__HOW TO COMPLETE THIS TASK__:
Drop all images. Then write out each line below exactly as given.
==== TASK DATA ====
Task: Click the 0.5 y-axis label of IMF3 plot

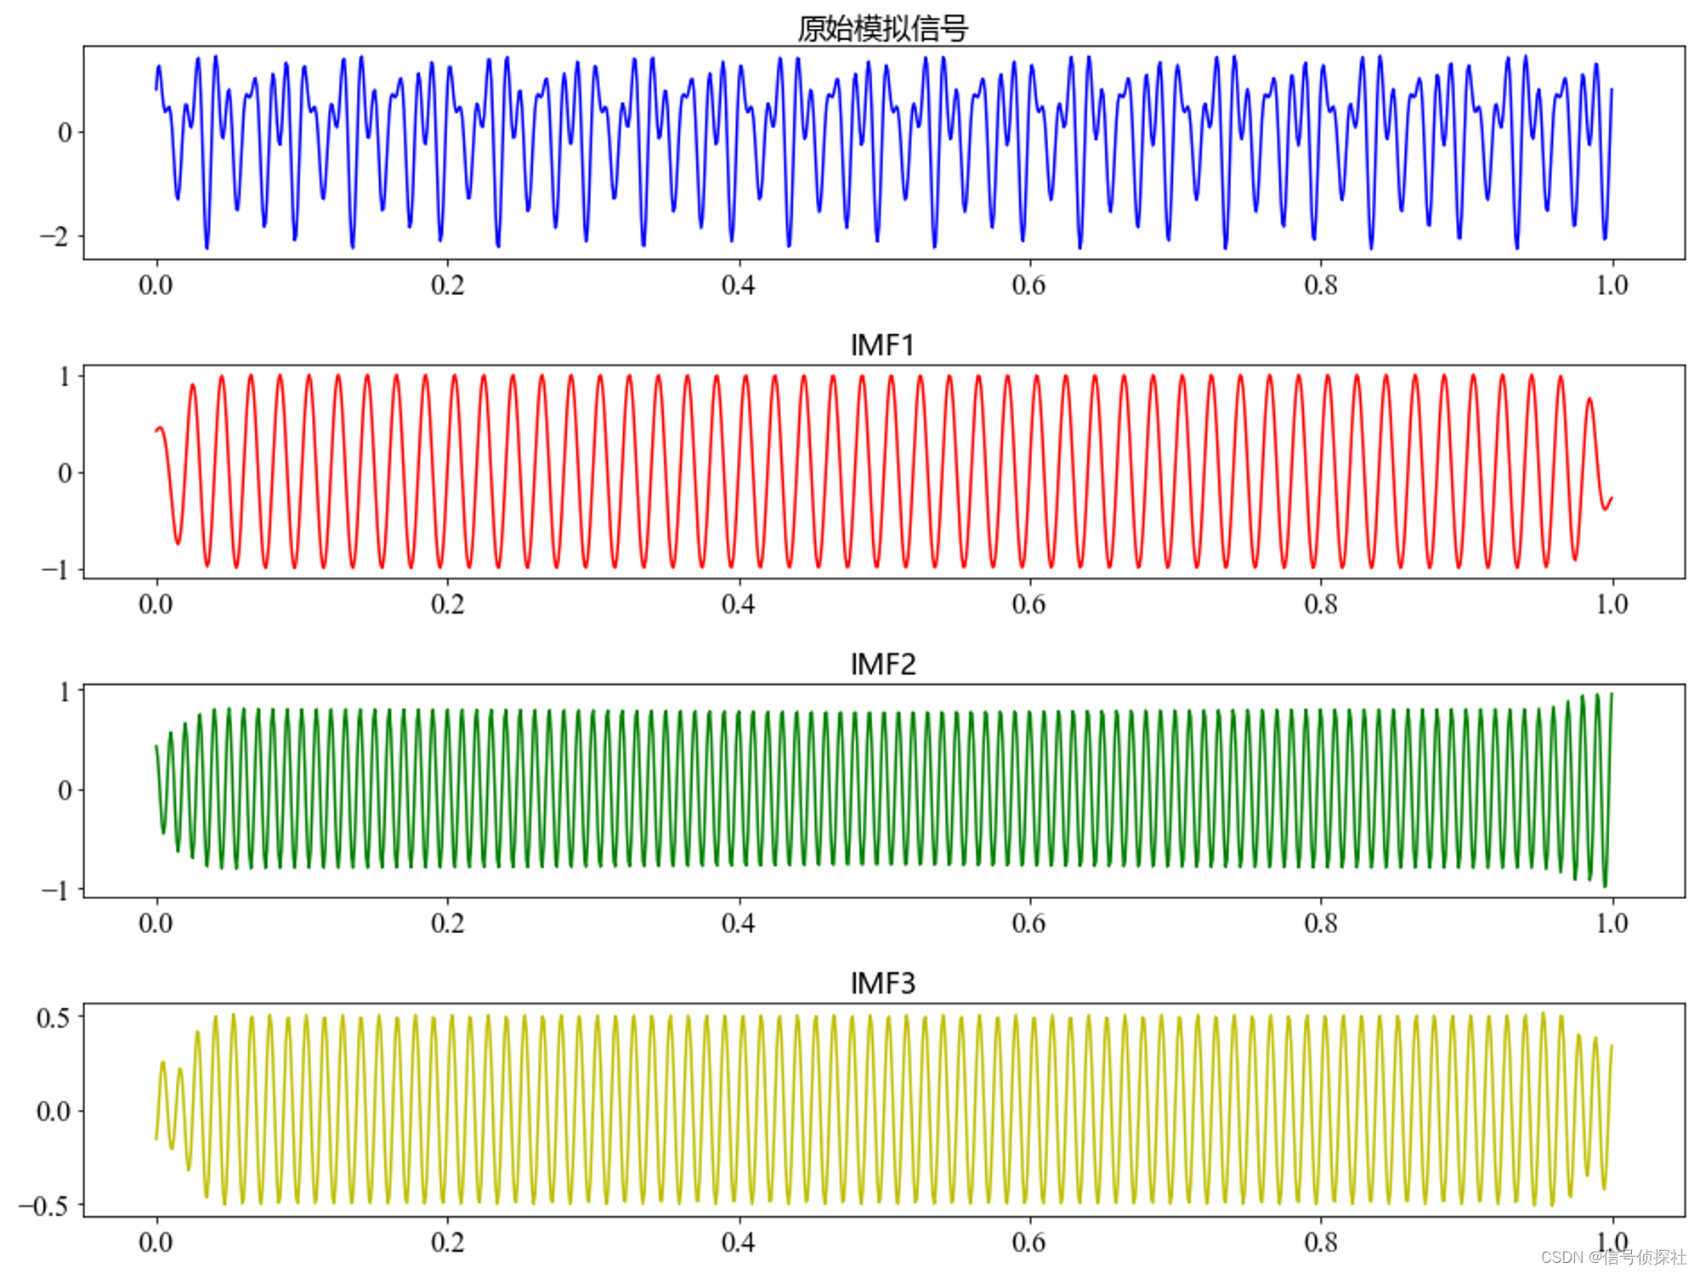Action: coord(53,1017)
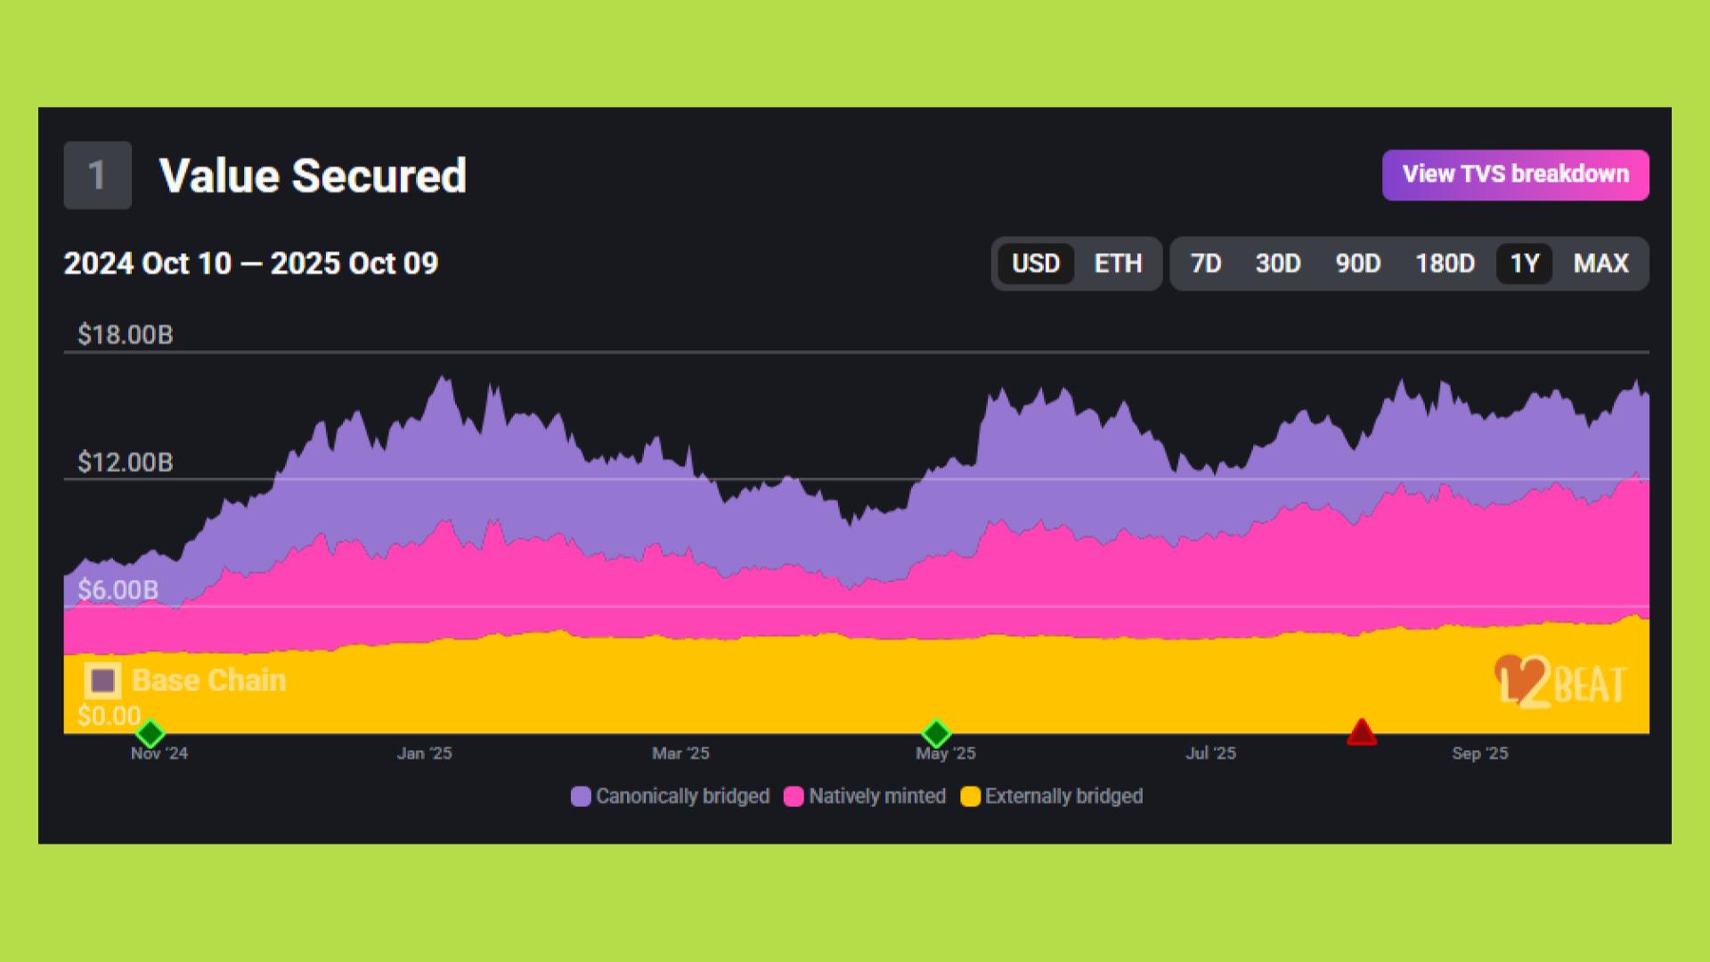Select the 30D time range
This screenshot has width=1710, height=962.
(1278, 264)
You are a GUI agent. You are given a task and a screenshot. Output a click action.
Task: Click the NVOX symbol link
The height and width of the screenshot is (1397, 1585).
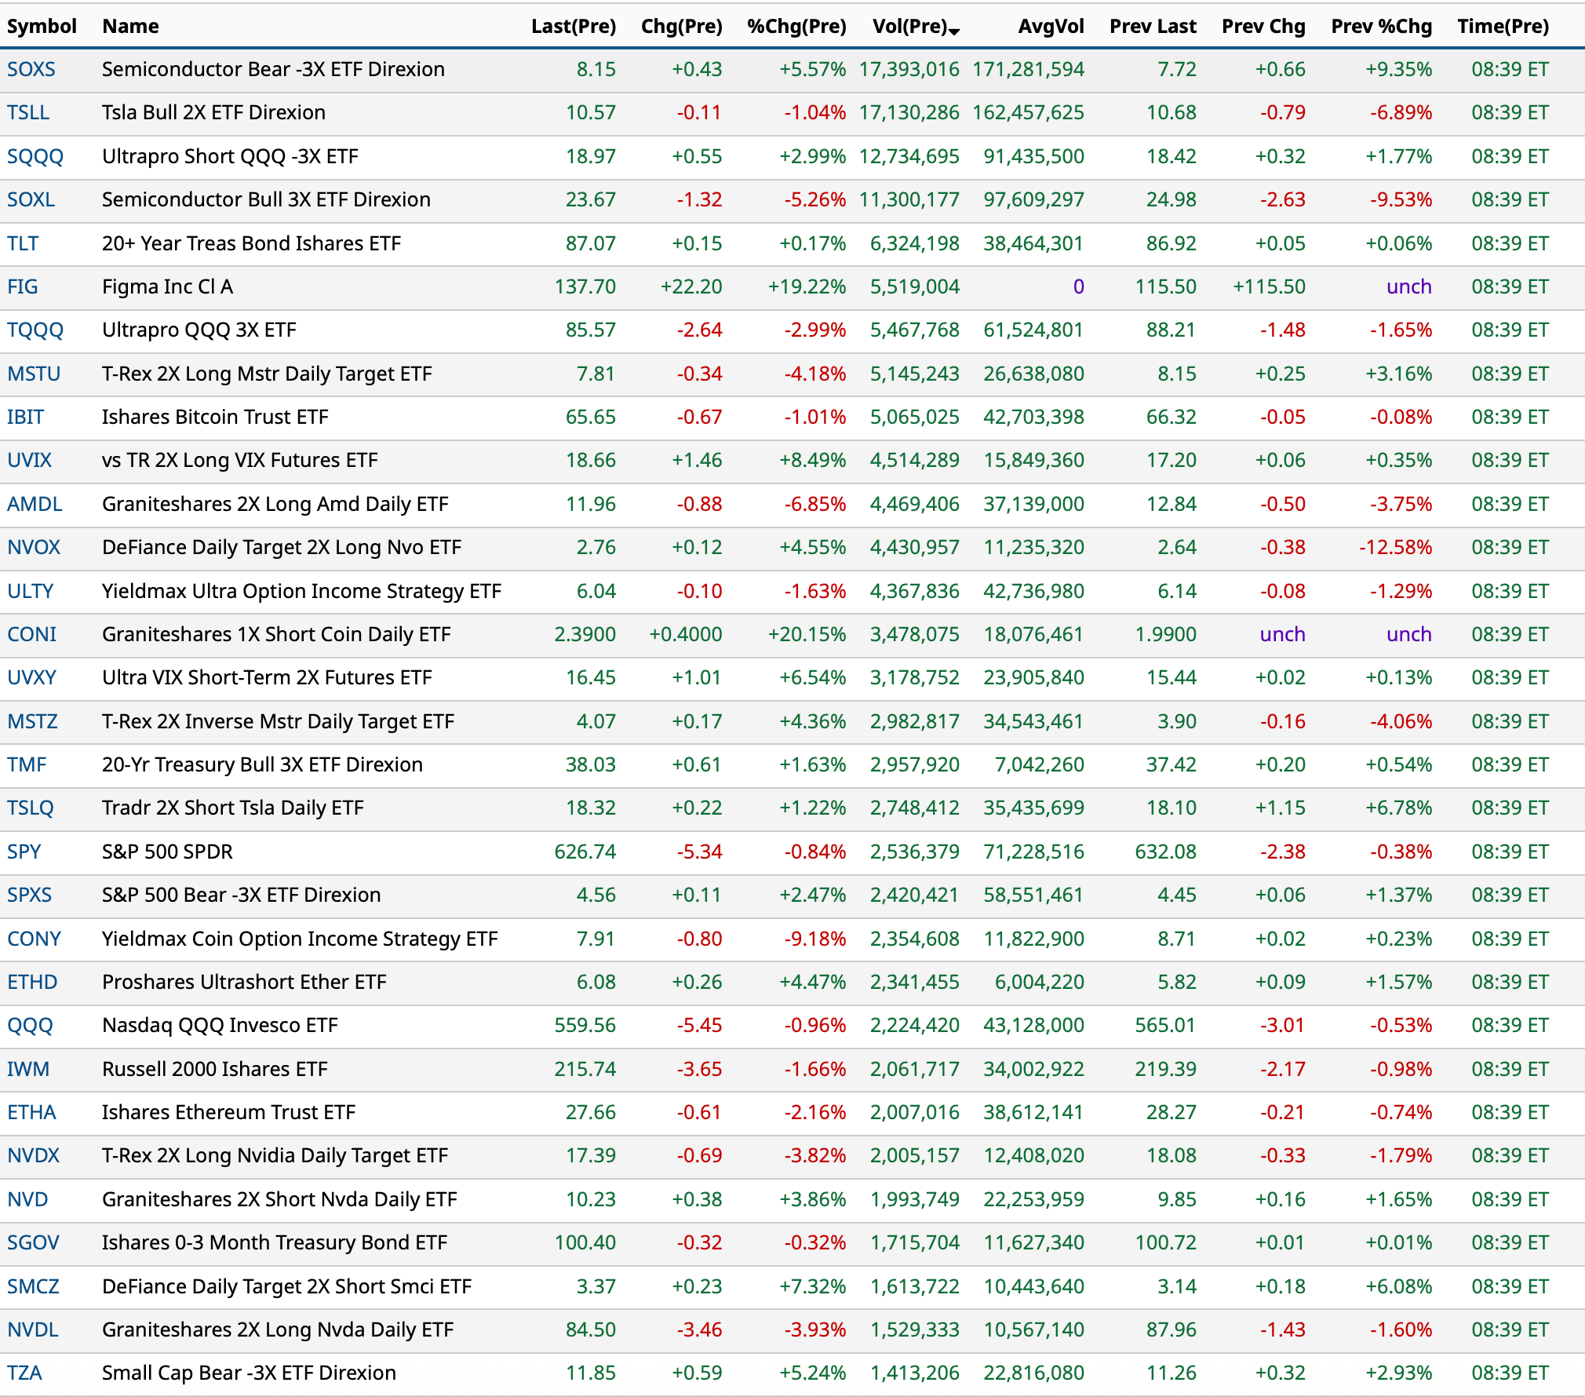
====
__WRITTEN RESPONSE__:
Task: Click the 0.5 y-axis label of IMF3 plot

Action: coord(53,1017)
Select the 30D time range
This screenshot has width=1710, height=962.
(1278, 264)
You are a GUI agent. You are given a task and a screenshot. Output a click action.
Task: Click the NVOX symbol link
The height and width of the screenshot is (1397, 1585).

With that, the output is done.